Material for this exercise
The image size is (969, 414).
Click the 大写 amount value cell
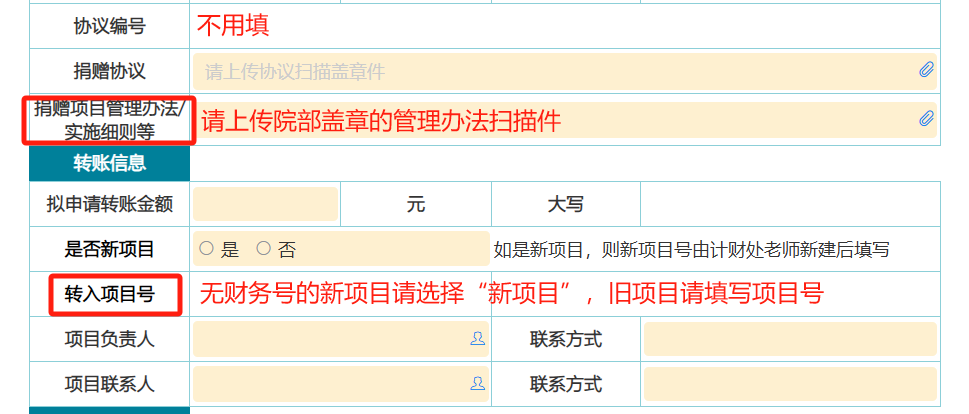click(789, 204)
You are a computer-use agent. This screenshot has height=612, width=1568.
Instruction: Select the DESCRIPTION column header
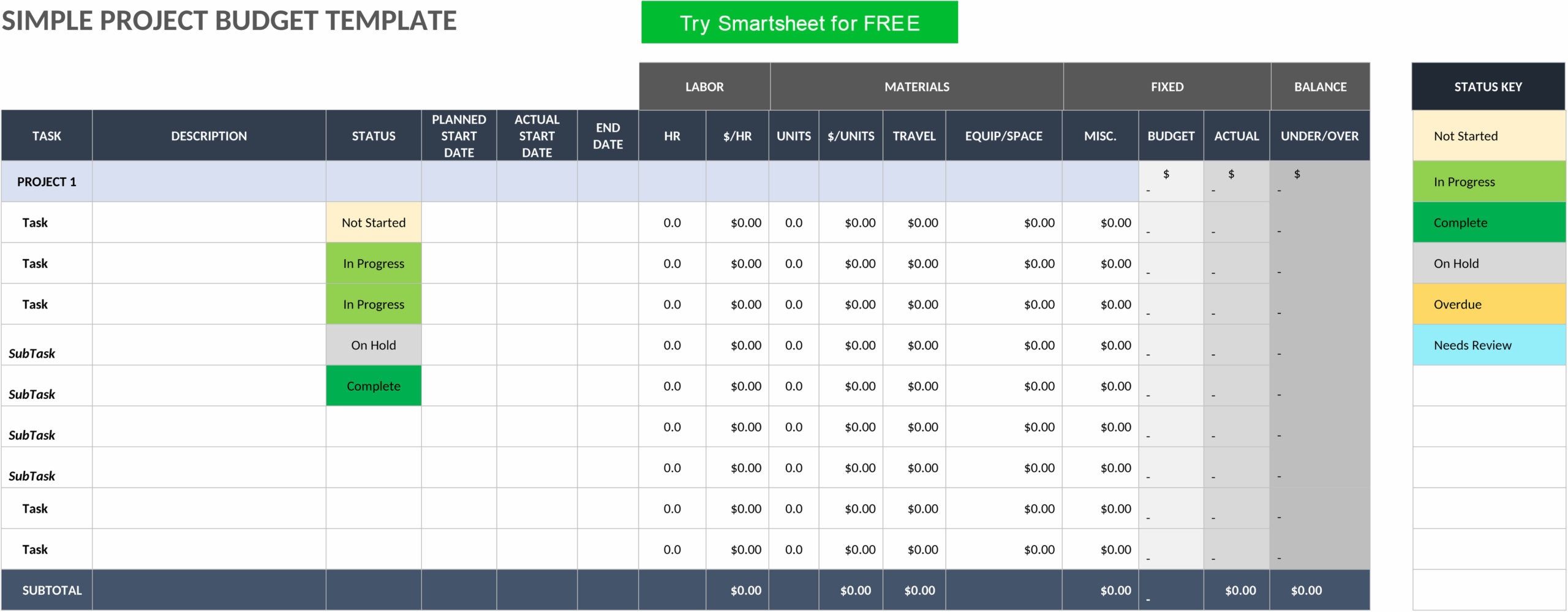pyautogui.click(x=209, y=136)
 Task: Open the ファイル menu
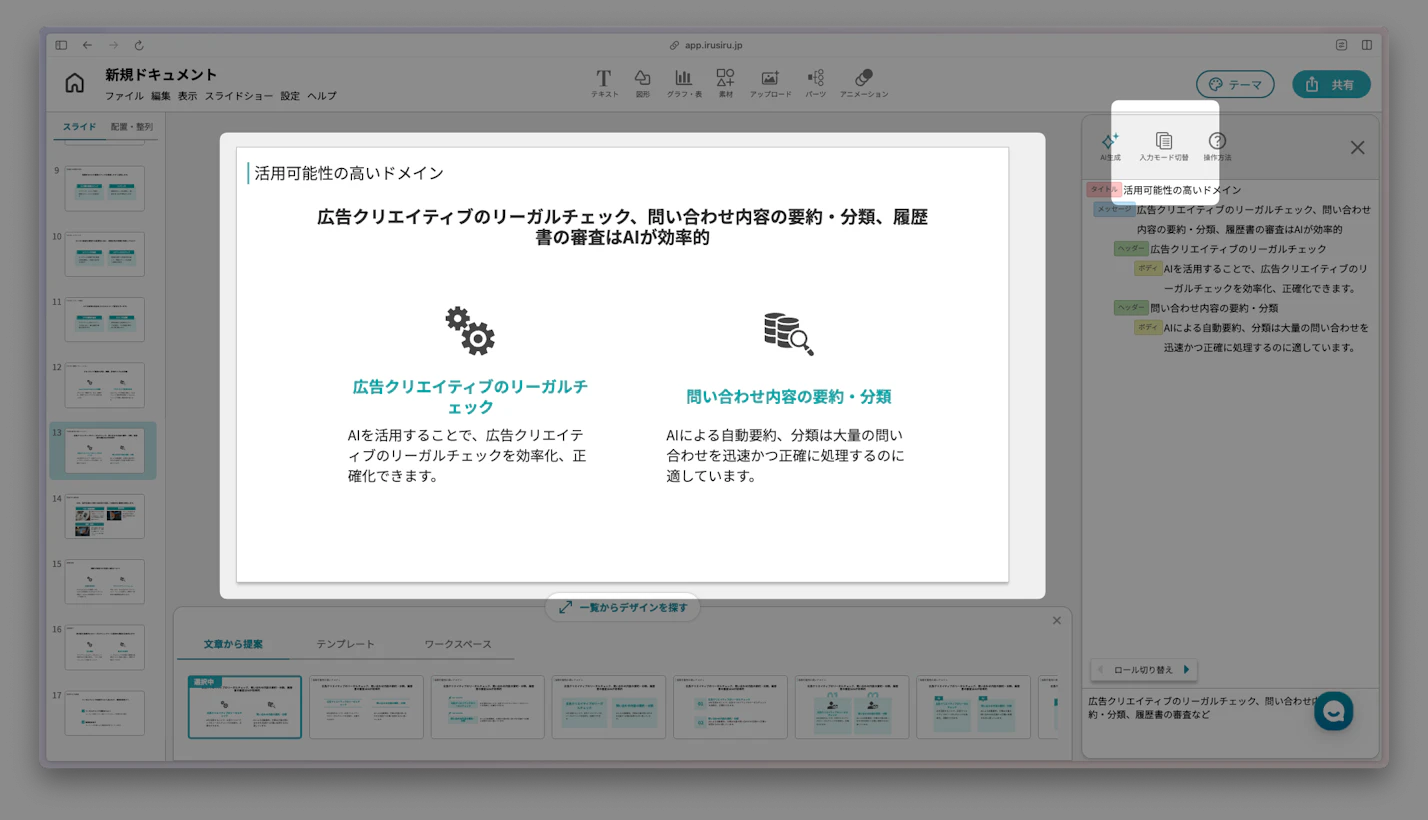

Brief
Print out every entry above without changing a word, and leave out the pictures.

Answer space
The image size is (969, 414).
Click the 大写 amount value cell
click(789, 204)
You are a computer-use agent. This screenshot has height=612, width=1568.
Instruction: Select the DESCRIPTION column header
pyautogui.click(x=209, y=136)
 Task: Open the ファイル menu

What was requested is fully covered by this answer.